- WHAT IS ASKED -
Retype all of the material below line for line, keeping every character unchanged.

(Items from a dataset)
======

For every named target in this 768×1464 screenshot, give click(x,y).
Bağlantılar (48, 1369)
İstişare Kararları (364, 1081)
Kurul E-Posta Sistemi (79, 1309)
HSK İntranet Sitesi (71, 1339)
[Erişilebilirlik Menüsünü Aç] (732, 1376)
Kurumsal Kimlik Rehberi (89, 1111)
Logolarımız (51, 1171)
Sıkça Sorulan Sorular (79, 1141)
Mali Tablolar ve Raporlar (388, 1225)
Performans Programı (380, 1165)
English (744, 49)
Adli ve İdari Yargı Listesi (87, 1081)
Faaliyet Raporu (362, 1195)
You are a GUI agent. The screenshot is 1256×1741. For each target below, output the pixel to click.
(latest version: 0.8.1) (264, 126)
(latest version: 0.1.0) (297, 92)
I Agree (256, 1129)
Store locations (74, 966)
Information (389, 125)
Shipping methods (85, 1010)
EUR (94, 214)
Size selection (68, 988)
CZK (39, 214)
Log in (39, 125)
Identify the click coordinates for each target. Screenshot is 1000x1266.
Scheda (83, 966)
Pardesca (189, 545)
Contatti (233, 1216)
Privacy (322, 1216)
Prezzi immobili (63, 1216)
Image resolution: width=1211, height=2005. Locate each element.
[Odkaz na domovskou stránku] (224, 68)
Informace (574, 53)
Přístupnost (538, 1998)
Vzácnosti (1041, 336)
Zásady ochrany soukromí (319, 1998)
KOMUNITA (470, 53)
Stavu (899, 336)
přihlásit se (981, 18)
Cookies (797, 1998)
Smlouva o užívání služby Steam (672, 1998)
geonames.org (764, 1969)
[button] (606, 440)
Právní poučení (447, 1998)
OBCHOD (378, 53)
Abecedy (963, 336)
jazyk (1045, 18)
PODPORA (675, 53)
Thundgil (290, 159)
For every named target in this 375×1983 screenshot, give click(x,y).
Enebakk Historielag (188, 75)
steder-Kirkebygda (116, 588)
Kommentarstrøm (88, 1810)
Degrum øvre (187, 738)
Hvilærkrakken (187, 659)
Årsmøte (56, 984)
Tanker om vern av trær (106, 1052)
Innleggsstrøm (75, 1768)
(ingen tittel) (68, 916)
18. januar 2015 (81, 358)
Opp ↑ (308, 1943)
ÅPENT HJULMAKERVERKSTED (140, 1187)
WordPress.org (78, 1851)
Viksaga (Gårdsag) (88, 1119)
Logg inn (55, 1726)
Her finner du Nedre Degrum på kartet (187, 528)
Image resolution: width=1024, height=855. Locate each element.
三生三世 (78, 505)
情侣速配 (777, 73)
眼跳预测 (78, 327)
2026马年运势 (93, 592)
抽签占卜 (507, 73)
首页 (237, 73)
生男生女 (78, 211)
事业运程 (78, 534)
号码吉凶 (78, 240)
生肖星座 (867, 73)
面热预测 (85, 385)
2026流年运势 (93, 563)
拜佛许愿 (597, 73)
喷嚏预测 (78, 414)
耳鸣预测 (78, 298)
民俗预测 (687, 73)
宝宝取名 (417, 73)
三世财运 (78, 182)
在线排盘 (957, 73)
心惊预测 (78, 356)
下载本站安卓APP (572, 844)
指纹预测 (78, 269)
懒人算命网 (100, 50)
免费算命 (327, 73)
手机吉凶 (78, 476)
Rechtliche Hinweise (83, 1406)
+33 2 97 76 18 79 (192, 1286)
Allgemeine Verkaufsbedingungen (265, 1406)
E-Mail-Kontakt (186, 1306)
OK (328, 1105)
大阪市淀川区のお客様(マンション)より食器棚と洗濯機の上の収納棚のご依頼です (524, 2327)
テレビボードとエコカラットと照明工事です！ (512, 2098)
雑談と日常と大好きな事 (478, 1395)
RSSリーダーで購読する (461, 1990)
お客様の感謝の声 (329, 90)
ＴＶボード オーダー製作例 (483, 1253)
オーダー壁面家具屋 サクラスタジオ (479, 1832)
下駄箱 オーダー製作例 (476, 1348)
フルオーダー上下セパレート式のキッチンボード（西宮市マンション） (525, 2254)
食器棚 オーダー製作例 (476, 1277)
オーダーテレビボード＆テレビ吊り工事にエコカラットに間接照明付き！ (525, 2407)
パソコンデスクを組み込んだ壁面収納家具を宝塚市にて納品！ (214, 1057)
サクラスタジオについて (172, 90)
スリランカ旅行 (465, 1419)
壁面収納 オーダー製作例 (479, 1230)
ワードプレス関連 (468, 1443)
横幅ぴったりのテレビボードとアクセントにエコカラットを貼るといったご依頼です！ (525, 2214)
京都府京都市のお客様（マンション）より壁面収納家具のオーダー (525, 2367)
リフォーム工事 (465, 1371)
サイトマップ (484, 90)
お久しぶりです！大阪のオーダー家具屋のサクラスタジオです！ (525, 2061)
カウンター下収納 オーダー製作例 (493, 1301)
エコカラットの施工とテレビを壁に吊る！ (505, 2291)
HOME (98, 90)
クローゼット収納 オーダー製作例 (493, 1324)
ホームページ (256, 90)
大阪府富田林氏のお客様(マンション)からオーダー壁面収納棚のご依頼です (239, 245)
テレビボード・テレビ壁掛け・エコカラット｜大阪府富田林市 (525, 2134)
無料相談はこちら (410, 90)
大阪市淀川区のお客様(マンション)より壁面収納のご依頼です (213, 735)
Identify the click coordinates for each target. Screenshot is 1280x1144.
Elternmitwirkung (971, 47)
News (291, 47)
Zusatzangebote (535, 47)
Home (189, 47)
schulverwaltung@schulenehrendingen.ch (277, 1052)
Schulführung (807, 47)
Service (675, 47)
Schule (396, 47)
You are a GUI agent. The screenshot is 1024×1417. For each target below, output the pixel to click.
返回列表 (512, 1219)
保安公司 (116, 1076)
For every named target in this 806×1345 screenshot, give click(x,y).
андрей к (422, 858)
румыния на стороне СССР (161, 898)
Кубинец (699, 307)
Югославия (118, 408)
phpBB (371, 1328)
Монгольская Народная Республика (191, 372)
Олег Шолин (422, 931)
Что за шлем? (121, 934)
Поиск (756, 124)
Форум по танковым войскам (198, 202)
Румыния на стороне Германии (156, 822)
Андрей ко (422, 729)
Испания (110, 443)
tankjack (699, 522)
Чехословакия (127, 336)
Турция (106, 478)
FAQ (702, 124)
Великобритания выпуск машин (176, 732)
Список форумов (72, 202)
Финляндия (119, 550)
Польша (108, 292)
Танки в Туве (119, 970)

======

- EXPECTED ANSWER -
For every named target in this 768×1464 screenshot, give click(x,y).
Bağlantılar (48, 1369)
İstişare Kararları (364, 1081)
Kurul E-Posta Sistemi (79, 1309)
HSK İntranet Sitesi (71, 1339)
[Erişilebilirlik Menüsünü Aç] (732, 1376)
Kurumsal Kimlik Rehberi (89, 1111)
Logolarımız (51, 1171)
Sıkça Sorulan Sorular (79, 1141)
Mali Tablolar ve Raporlar (388, 1225)
Performans Programı (380, 1165)
English (744, 49)
Adli ve İdari Yargı Listesi (87, 1081)
Faaliyet Raporu (362, 1195)
You are a GUI agent. The screenshot is 1256×1741. For each target below, output the pixel to click.
(latest version: 0.8.1) (264, 126)
(latest version: 0.1.0) (297, 92)
I Agree (256, 1129)
Store locations (74, 966)
Information (389, 125)
Shipping methods (85, 1010)
EUR (94, 214)
Size selection (68, 988)
CZK (39, 214)
Log in (39, 125)
Identify the click coordinates for each target. Screenshot is 1000x1266.
Scheda (83, 966)
Pardesca (189, 545)
Contatti (233, 1216)
Privacy (322, 1216)
Prezzi immobili (63, 1216)
Image resolution: width=1211, height=2005. Locate each element.
[Odkaz na domovskou stránku] (224, 68)
Informace (574, 53)
Přístupnost (538, 1998)
Vzácnosti (1041, 336)
Zásady ochrany soukromí (319, 1998)
KOMUNITA (470, 53)
Stavu (899, 336)
přihlásit se (981, 18)
Cookies (797, 1998)
Smlouva o užívání služby Steam (672, 1998)
geonames.org (764, 1969)
[button] (606, 440)
Právní poučení (447, 1998)
OBCHOD (378, 53)
Abecedy (963, 336)
jazyk (1045, 18)
PODPORA (675, 53)
Thundgil (290, 159)
For every named target in this 375×1983 screenshot, give click(x,y).
Enebakk Historielag (188, 75)
steder-Kirkebygda (116, 588)
Kommentarstrøm (88, 1810)
Degrum øvre (187, 738)
Hvilærkrakken (187, 659)
Årsmøte (56, 984)
Tanker om vern av trær (106, 1052)
Innleggsstrøm (75, 1768)
(ingen tittel) (68, 916)
18. januar 2015 (81, 358)
Opp ↑ (308, 1943)
ÅPENT HJULMAKERVERKSTED (140, 1187)
WordPress.org (78, 1851)
Viksaga (Gårdsag) (88, 1119)
Logg inn (55, 1726)
Her finner du Nedre Degrum på kartet (187, 528)
Image resolution: width=1024, height=855. Locate each element.
三生三世 (78, 505)
情侣速配 (777, 73)
眼跳预测 (78, 327)
2026马年运势 (93, 592)
抽签占卜 (507, 73)
首页 (237, 73)
生男生女 (78, 211)
事业运程 (78, 534)
号码吉凶 (78, 240)
生肖星座 (867, 73)
面热预测 (85, 385)
2026流年运势 (93, 563)
拜佛许愿 (597, 73)
喷嚏预测 (78, 414)
耳鸣预测 (78, 298)
民俗预测 (687, 73)
宝宝取名 (417, 73)
三世财运 (78, 182)
在线排盘 (957, 73)
心惊预测 (78, 356)
下载本站安卓APP (572, 844)
指纹预测 (78, 269)
懒人算命网 (100, 50)
免费算命 (327, 73)
手机吉凶 (78, 476)
Rechtliche Hinweise (83, 1406)
+33 2 97 76 18 79 (192, 1286)
Allgemeine Verkaufsbedingungen (265, 1406)
E-Mail-Kontakt (186, 1306)
OK (328, 1105)
大阪市淀川区のお客様(マンション)より食器棚と洗濯機の上の収納棚のご依頼です (524, 2327)
テレビボードとエコカラットと照明工事です！ (512, 2098)
雑談と日常と大好きな事 (478, 1395)
RSSリーダーで購読する (461, 1990)
お客様の感謝の声 (329, 90)
ＴＶボード オーダー製作例 (483, 1253)
オーダー壁面家具屋 サクラスタジオ (479, 1832)
下駄箱 オーダー製作例 (476, 1348)
フルオーダー上下セパレート式のキッチンボード（西宮市マンション） (525, 2254)
食器棚 オーダー製作例 (476, 1277)
オーダーテレビボード＆テレビ吊り工事にエコカラットに間接照明付き！ (525, 2407)
パソコンデスクを組み込んだ壁面収納家具を宝塚市にて納品！ (214, 1057)
サクラスタジオについて (172, 90)
スリランカ旅行 (465, 1419)
壁面収納 オーダー製作例 (479, 1230)
ワードプレス関連 (468, 1443)
横幅ぴったりのテレビボードとアクセントにエコカラットを貼るといったご依頼です！ (525, 2214)
京都府京都市のお客様（マンション）より壁面収納家具のオーダー (525, 2367)
リフォーム工事 (465, 1371)
サイトマップ (484, 90)
お久しぶりです！大阪のオーダー家具屋のサクラスタジオです！ (525, 2061)
カウンター下収納 オーダー製作例 (493, 1301)
エコカラットの施工とテレビを壁に吊る！ (505, 2291)
HOME (98, 90)
クローゼット収納 オーダー製作例 (493, 1324)
ホームページ (256, 90)
大阪府富田林氏のお客様(マンション)からオーダー壁面収納棚のご依頼です (239, 245)
テレビボード・テレビ壁掛け・エコカラット｜大阪府富田林市 (525, 2134)
無料相談はこちら (410, 90)
大阪市淀川区のお客様(マンション)より壁面収納のご依頼です (213, 735)
Identify the click coordinates for each target. Screenshot is 1280x1144.
Elternmitwirkung (971, 47)
News (291, 47)
Zusatzangebote (535, 47)
Home (189, 47)
schulverwaltung@schulenehrendingen.ch (277, 1052)
Schulführung (807, 47)
Service (675, 47)
Schule (396, 47)
You are a GUI agent. The screenshot is 1024×1417. For each target below, output the pixel to click.
返回列表 (512, 1219)
保安公司 (116, 1076)
For every named target in this 806×1345 screenshot, give click(x,y).
андрей к (422, 858)
румыния на стороне СССР (161, 898)
Кубинец (699, 307)
Югославия (118, 408)
phpBB (371, 1328)
Монгольская Народная Республика (191, 372)
Олег Шолин (422, 931)
Что за шлем? (121, 934)
Поиск (756, 124)
Форум по танковым войскам (198, 202)
Румыния на стороне Германии (156, 822)
Андрей ко (422, 729)
Испания (110, 443)
tankjack (699, 522)
Чехословакия (127, 336)
Турция (106, 478)
FAQ (702, 124)
Великобритания выпуск машин (176, 732)
Список форумов (72, 202)
Финляндия (119, 550)
Польша (108, 292)
Танки в Туве (119, 970)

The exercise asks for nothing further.